If you have heard of GitHub, you probably are wondering “what is it for?” and “how do I use it?”. Those are complicated questions, because there isn’t just one use for GitHub and there are many ways to interact with it. In this lesson, we’ll talk about several ways that people use GitHub without delving into any of the gory details.
To clarify some terminology, Git is a version control system (often executed using command line instructions) and GitHub is a web service that allows users to store files remotely using Git. You can interact with GitHub using command line Git, through a graphical interface called the GitHub desktop client, or through a web browser using the GitHub website.
The following diagram shows the most important pieces of the GitHub universe. There are many more details that we’ll examine later, but these are the main components.
The bottom half of the diagram shows parts of the universe that live on your local computer (laptop or desktop). The top half of the diagram represents the GitHub web service.
The parts on the bottom half aren’t really different physical things since they all live on your hard drive. Rather, they are conceptual parts of the system. It’s possible to use only this bottom half of the diagram (on your local computer) and never interact with the top, remote half (GitHub). There are people who use command line Git solely to manage versions of documents on their local computer and never actually move files to or from GitHub.
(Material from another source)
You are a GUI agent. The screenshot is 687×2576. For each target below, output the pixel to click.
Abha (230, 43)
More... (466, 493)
Here’s how you can think about the pieces on the lower half. The local drive repository is a place where files have been put for permanent storage under version control. That means that every historical version of a file is tracked and it’s possible to look at or recover any older version back to the creation of the repository. The drive folder is just a regular directory in your file system. Files can live there, but Git will not necessarily be paying attention to what’s going on with them. The staging area is a place where Git is paying attention to files it contains, but those files have not yet been committed to the version control system.
The repository on GitHub and the local repository are copies of each other. In that sense, they are like Dropbox, Box, OneDrive, or other cloud storage services. However, the transfer of files to and from GitHub from the local repository is not automatic. Rather, individual files move from the local repo (slang for “repository”) to GitHub when they are pushed, and files move from GitHub to the local repo when they are pulled.
Having a local repository mirrored on GitHub is a safeguard for the files. You can delete the entire local repository and easliy just download the whole thing again on the same computer or a different one. The process of downloading the entire repository from GitHub to your local computer is called cloning the repository.
Cloning a GitHub repository, then managing your personal files on one or more local computers using Git forms the basis of a simple system of version control that will safeguard your files from accidental loss, including both hard drive crashes or accidental deletion.
The diagram above shows repos on two separate local computers interacting with the same online GitHub repository. Unlike other cloud storage services, the movement of files back and forth from the cloud to the local computer doesn’t happen automatically. So files changed on the work computer won’t appear on the home computer unless they are pushed to GitHub before leaving work and pulled to the home computer after getting home from work. That could be a bad thing if you forget to do the push at the end of a work session, but could also be a good thing if you completely mess up a project on one of the computers. With a normal cloud service, messing up a project on one computer would simultaneously mess up the project everywhere else, but with GitHub you could just delete the compromised local repo and reclone it from GitHub on the cloud.
The personal model can easily be expanded to a collaborative model where two or more people interact with the same repo on GitHub.
In this model two people share a repository and each person pulls and pushes common files from the repository as they carry out work. This works out quite well if both people never work on the same file at the same time, but if both collaborators edit the same file and try to push it to GitHub, a version conflict may arrise. This is a very different situation from Google Docs where a change made by one collaborator appears simultaneously in a document with changes made by another collaborator.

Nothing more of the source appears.